Entrou na intranet do FBI e acessou o nível 4. Abriu sua caixa de e-mails. Quatrocentas e setenta e seis mensagens novas. Acumulados nas duas semanas que não acessara o sistema. Como detestava aquela perda de tempo. Deleta. Deleta. Deleta. Importante. Importante. Deleta. Deleta. Deleta. Muito Importante. Talvez. Deleta. Engraçado, uma série de mensagens do escritório de L.A. sobre um workshop de combate ao cibercrime. Olhou na lixeira. Havia outras que deletara sem ler. A primeira de três semanas atrás. Vejamos ...

– Confirmação de inscrição? Que merda é essa? Será .. ? Não, ninguém seria tão louco.

Jensen acessa a página de treinamento interno.
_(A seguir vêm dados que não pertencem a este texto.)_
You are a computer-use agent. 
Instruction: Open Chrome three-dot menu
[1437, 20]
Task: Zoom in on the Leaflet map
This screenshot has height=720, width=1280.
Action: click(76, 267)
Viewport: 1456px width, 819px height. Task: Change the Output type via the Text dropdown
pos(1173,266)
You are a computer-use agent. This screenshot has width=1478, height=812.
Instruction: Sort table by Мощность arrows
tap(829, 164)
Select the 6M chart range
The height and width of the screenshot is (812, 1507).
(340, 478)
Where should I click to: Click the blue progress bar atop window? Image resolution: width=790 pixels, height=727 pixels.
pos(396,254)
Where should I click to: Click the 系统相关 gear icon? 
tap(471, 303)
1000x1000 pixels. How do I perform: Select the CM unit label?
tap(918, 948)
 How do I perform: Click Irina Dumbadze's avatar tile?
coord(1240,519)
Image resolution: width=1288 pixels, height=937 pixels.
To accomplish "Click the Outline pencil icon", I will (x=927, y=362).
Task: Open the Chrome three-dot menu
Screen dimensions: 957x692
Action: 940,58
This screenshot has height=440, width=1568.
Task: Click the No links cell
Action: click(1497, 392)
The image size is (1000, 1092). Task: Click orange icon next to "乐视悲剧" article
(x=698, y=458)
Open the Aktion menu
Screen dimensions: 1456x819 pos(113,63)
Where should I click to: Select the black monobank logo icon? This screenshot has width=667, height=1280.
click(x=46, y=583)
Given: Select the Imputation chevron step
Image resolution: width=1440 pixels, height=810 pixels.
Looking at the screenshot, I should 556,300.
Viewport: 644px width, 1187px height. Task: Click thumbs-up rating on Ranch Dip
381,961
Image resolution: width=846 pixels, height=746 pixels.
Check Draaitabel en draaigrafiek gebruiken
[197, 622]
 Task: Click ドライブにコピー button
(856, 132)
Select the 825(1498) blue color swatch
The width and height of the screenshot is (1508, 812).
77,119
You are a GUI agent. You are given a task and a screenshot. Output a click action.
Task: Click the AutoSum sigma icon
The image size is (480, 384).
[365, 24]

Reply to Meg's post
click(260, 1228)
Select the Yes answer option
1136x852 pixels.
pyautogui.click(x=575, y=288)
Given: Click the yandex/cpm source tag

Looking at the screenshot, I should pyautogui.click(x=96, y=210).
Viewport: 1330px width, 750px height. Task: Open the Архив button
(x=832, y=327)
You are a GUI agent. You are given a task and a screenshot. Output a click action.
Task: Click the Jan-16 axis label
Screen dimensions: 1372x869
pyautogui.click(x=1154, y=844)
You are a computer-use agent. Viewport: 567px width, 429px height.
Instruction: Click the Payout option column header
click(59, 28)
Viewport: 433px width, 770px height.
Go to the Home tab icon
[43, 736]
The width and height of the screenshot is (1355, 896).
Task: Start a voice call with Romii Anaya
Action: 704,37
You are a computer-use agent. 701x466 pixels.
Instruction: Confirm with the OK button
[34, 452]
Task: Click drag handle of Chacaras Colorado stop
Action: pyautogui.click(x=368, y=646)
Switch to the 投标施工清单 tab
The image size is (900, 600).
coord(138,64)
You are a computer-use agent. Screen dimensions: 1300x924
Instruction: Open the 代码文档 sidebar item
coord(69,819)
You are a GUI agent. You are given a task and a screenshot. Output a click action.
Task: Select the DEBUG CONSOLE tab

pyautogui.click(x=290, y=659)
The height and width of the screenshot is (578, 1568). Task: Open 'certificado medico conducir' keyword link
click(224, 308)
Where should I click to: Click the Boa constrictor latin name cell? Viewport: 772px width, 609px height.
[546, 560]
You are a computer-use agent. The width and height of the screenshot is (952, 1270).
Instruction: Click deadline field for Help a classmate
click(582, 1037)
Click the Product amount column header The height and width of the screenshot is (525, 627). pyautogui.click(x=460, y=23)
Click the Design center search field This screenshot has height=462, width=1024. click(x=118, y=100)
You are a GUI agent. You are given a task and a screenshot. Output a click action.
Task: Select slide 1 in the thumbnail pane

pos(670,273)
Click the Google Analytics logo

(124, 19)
– Escritório Los Angeles. Mês Novembro. Cursos Técnicos. Técnicas Avançadas. Combate ao Cibercrime. Aqui está. Participantes. Lista de Presença. Jensen Ross. Presente em todas as aulas de todos os módulos da primeira semana. Os dados da segunda semana não estavam atualizados. FDP. Usando MEU nome para invadir o FBI sabe-se lá com que propósitos. Mas, isso não vai ficar assim!

Jensen já fora palestrante no escritório de L.A. mais de uma vez e sabia que todas as palestras eram gravadas em vídeo. A maioria das salas tinha uma única câmara, que, naturalmente, ficava voltada para o palestrante. Esta câmara tinha áudio e boa resolução. Umas poucas salas tinham, no entanto, uma segunda câmara que esquadrinhava a audiência e costumava ter baixa resolução. Se tivesse sorte, ..

Bom. ESTAVA com sorte. Tinha a lista de participantes e, agora, tinha os vídeos das aulas. Era só identificar os participantes um a um confrontando as fotos dos respectivos registros funcionais com o vídeo e descobriria quem não correspondia a nenhuma das fotos.

Mas, nem precisou. O palestrante de técnicas usadas por hackers fizera um desafio e alguém, que se identificara como agente Ross, resolvera desafiá-lo. AGENTE ROSS! O sujeitinho tinha topete. Nem para ficar na encolha e tentar passar despercebido. Não, tivera a petulância de se expor aos holofotes.

O sujeito fora audacioso, mas jogara com a sorte e perdera. Na manhã seguinte, o maldito impostor receberia voz de prisão no momento em que pusesse os pés no prédio do FBI. Não ia escapar de uma longa pena em prisão federal. Ele, Jensen, se empenharia pessoalmente para que a pena fosse a mais longa possível. Usaria toda a sua influência para que cumprisse a pena na unidade com a pior fama, a mais rigorosa, a mais isolada. O sujeitinho ia descobrir da pior maneira que escolhera a pessoa errada para brincar. Ia fazê-lo arrepender-se amargamente de ter tentado enlamear a reputação do agente Jensen Dean Ross.

.


UM ROSTO PARA JENSEN ROSS:

Na realidade 2, Dean existe numa versão feminina: a Diana Winchester que se descobriu grávida no capítulo 1. Jensen Ross não é a contraparte de Dean Winchester da realidade 2. Jensen Ross é uma versão alternativa de Jensen Ackles e tem a aparência física que o ator tem atualmente (nona temporada). O Dean da realidade zero é mais jovem (terceira temporada).